TASK GOAL:
From the data underneath, reproduce exactly the stretch that begins at the line with "Custodia compartida en" and ends after the line with "Notaría 22 de Bogotá (296, 2276)".

SUPPLIED DATA:

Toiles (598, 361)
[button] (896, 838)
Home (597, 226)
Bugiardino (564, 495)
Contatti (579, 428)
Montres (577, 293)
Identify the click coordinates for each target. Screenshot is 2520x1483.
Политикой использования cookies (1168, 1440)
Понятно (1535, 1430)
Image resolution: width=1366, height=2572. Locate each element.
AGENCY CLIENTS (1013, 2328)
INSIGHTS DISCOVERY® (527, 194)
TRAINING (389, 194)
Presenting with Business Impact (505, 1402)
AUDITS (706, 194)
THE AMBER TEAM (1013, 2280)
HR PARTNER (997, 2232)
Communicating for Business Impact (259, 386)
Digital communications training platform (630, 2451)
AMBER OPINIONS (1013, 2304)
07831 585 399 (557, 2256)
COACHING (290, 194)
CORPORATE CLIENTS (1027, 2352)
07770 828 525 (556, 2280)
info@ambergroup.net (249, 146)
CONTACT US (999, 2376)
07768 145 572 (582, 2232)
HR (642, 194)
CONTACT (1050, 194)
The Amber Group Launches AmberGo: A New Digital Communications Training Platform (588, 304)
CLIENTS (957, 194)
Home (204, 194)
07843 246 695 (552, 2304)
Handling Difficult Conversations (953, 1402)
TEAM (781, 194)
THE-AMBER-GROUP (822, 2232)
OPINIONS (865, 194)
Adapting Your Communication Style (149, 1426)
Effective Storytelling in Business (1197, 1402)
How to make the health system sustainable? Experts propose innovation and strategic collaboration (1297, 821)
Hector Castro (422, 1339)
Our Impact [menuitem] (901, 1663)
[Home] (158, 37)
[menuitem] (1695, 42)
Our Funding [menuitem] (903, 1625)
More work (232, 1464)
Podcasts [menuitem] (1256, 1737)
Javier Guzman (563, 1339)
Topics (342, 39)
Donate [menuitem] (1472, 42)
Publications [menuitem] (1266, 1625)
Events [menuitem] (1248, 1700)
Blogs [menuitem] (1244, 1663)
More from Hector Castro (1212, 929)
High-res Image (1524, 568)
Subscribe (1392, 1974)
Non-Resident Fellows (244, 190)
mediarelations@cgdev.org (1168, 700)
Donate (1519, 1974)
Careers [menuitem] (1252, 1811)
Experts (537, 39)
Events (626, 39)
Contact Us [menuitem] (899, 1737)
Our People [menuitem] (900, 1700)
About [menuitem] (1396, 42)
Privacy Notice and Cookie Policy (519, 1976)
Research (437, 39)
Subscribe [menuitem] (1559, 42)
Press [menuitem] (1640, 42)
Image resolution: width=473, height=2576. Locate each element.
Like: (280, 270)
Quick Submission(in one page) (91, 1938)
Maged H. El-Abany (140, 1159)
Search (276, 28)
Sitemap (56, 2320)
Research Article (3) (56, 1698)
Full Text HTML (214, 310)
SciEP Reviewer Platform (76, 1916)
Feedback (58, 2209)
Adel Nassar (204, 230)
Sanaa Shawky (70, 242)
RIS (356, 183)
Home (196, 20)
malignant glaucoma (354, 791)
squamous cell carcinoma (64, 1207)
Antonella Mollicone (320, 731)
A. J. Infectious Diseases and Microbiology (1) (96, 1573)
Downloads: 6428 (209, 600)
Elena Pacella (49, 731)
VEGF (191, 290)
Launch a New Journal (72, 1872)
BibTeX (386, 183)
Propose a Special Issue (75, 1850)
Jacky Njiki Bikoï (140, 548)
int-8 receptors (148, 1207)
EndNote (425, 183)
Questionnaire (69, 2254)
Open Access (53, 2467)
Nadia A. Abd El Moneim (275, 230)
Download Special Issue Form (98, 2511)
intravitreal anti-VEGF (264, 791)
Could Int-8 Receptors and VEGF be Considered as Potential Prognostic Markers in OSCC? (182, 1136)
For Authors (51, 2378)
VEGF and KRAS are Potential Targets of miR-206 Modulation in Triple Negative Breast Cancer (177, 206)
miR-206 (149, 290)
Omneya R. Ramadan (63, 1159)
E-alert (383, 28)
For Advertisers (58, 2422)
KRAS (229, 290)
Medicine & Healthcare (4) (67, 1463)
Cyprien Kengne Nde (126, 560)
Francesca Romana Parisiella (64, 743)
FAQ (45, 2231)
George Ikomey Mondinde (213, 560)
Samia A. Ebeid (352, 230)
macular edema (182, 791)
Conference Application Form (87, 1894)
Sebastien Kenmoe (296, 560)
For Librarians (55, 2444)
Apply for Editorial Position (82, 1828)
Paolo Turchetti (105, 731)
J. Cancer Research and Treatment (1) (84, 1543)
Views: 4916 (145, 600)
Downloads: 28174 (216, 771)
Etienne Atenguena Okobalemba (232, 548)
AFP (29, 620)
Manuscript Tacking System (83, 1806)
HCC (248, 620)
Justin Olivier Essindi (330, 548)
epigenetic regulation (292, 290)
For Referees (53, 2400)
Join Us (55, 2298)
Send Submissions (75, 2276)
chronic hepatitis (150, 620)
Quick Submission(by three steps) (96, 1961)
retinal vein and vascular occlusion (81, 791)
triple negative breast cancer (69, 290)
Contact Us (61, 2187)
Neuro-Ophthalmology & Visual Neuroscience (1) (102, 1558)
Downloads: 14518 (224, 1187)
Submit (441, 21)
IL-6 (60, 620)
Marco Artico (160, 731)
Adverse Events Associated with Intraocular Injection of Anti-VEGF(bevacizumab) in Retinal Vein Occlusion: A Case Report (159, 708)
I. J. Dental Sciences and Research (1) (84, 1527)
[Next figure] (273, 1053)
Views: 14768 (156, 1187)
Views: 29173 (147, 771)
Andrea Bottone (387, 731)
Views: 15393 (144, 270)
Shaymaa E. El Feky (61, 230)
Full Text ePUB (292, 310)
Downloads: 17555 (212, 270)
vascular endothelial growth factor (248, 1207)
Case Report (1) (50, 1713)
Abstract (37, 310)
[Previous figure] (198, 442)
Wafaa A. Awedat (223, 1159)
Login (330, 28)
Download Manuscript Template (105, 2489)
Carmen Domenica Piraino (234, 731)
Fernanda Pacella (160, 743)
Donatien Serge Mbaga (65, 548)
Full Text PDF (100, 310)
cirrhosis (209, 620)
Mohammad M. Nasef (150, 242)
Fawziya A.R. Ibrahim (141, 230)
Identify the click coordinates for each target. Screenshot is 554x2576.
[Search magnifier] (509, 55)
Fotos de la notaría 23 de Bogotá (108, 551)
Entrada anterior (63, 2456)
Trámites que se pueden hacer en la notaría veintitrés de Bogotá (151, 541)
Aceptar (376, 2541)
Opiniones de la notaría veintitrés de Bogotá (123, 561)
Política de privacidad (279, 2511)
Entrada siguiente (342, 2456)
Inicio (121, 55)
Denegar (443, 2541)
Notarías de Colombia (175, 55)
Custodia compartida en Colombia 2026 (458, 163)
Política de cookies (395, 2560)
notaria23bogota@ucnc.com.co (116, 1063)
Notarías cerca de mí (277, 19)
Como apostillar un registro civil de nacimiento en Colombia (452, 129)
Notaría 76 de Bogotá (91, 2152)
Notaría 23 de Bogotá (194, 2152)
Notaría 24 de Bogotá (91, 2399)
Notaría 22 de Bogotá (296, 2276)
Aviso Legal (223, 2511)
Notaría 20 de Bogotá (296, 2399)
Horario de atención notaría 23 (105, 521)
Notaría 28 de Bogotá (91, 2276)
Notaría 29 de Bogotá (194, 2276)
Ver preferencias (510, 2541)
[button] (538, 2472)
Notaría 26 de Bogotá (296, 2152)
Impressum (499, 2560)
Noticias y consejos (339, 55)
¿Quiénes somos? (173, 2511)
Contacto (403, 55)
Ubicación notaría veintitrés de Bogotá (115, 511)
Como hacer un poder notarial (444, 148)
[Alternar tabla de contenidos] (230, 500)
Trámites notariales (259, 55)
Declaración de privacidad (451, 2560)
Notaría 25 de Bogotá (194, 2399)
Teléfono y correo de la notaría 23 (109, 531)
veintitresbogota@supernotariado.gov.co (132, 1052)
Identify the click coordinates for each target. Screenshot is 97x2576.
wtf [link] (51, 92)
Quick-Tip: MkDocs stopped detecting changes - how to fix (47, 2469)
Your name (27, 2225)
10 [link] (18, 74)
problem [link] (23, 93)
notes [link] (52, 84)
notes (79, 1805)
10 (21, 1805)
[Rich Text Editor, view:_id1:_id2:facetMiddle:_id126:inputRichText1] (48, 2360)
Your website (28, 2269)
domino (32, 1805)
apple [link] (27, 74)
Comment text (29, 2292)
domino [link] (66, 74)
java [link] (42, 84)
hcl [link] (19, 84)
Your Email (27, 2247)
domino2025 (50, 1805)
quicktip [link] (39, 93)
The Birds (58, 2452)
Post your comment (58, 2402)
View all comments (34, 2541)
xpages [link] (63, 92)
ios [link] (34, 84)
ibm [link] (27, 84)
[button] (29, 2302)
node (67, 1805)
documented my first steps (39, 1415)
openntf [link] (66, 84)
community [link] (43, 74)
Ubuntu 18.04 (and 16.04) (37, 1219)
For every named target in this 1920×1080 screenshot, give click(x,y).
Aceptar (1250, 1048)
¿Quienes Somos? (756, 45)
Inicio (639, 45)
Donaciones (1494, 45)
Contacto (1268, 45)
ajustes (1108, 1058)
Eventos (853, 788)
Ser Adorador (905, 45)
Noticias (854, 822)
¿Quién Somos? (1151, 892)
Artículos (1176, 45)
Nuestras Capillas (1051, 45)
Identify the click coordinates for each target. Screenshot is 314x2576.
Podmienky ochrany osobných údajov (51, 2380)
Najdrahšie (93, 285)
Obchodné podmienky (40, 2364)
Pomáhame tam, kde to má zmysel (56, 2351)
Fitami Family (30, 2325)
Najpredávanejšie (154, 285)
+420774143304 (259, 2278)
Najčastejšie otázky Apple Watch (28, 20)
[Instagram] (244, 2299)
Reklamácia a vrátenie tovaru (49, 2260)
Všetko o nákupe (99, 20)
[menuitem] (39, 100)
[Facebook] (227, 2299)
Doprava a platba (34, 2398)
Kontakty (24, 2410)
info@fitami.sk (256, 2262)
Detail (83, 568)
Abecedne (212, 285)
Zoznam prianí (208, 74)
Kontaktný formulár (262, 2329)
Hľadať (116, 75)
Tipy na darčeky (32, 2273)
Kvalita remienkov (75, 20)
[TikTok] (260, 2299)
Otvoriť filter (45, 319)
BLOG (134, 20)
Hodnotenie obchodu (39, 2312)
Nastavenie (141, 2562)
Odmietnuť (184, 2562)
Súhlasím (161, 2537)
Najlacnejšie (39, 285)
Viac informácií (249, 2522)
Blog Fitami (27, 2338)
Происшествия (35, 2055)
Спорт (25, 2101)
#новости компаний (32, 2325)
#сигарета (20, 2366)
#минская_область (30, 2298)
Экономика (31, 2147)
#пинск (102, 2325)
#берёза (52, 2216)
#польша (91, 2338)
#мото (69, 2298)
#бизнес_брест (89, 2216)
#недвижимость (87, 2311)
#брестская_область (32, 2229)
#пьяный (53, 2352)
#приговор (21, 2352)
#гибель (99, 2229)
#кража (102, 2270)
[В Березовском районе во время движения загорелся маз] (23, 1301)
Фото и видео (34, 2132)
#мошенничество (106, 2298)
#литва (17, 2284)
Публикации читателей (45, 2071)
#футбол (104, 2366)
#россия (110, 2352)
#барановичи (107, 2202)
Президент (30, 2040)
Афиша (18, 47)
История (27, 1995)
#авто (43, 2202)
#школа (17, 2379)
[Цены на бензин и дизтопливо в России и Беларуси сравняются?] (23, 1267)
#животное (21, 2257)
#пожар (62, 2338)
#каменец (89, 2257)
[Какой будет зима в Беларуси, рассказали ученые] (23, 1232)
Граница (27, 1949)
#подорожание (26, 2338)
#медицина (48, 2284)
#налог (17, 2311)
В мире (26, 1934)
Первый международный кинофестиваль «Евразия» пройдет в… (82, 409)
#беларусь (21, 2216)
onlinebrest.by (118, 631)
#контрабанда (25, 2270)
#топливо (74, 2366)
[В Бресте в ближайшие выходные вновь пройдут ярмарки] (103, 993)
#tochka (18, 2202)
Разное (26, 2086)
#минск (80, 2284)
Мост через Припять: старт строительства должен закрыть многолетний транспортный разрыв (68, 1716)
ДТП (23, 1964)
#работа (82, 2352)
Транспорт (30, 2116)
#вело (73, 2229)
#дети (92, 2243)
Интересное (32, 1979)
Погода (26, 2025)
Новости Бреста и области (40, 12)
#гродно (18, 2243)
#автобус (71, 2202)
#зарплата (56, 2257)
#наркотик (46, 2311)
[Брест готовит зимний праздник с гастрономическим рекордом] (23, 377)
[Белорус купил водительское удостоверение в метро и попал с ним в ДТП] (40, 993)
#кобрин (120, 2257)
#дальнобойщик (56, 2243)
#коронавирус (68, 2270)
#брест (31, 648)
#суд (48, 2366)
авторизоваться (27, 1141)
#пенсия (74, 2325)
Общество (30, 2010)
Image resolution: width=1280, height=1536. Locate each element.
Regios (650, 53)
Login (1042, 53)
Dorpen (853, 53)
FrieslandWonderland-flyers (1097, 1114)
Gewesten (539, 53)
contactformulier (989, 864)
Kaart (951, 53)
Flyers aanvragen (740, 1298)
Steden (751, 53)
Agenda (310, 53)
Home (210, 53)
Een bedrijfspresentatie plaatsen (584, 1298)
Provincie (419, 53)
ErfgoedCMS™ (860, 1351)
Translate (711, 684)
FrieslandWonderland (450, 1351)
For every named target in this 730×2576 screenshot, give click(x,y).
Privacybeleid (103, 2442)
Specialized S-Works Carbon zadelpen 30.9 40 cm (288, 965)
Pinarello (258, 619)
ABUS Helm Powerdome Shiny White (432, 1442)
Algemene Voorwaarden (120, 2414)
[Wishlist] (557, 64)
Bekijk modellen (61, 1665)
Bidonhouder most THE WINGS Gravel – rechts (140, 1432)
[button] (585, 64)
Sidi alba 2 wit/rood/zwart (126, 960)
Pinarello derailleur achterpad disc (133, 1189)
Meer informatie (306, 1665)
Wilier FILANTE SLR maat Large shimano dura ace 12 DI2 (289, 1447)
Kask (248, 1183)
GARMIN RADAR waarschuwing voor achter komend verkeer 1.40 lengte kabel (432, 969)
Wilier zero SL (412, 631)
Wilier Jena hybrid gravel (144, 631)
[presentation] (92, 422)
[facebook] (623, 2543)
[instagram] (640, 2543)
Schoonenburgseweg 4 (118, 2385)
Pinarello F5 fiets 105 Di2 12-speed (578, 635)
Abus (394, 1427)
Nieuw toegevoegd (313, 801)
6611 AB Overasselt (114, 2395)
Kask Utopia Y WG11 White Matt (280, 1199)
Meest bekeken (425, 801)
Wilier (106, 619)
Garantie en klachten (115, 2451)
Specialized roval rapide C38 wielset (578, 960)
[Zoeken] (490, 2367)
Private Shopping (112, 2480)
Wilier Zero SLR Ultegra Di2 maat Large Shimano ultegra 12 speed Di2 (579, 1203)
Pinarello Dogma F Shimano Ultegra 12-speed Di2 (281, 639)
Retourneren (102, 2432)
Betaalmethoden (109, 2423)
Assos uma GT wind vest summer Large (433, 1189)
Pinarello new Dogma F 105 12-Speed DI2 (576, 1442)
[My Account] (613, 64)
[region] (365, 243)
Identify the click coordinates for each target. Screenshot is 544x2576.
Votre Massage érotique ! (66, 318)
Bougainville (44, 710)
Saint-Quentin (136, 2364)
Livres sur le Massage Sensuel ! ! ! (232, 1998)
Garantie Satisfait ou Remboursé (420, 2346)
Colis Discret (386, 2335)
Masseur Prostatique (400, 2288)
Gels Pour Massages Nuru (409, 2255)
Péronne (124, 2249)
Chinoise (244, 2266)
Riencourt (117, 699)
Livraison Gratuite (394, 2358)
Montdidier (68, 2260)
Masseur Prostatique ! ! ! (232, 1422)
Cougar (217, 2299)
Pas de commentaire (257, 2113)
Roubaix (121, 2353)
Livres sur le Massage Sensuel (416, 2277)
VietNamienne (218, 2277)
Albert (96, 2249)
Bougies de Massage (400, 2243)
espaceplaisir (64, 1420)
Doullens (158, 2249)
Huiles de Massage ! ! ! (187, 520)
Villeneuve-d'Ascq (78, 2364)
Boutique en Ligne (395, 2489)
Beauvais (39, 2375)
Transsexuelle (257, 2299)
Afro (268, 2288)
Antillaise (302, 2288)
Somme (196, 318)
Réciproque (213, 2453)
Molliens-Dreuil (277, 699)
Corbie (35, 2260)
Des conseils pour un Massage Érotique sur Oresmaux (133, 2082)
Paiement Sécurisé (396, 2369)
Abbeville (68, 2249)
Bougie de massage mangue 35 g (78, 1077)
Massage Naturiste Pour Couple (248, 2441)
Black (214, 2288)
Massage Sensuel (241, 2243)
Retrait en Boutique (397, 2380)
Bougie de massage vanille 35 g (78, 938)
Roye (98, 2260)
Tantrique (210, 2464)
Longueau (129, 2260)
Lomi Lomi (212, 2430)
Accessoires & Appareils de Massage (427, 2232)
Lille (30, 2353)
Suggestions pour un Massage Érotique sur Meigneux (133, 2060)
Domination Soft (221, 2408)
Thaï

RESULT FOR THIS TASK:
Custodia compartida en Colombia 2026 (458, 163)
Política de cookies (395, 2560)
notaria23bogota@ucnc.com.co (116, 1063)
Notarías cerca de mí (277, 19)
Como apostillar un registro civil de nacimiento en Colombia (452, 129)
Notaría 76 de Bogotá (91, 2152)
Notaría 23 de Bogotá (194, 2152)
Notaría 24 de Bogotá (91, 2399)
Notaría 22 de Bogotá (296, 2276)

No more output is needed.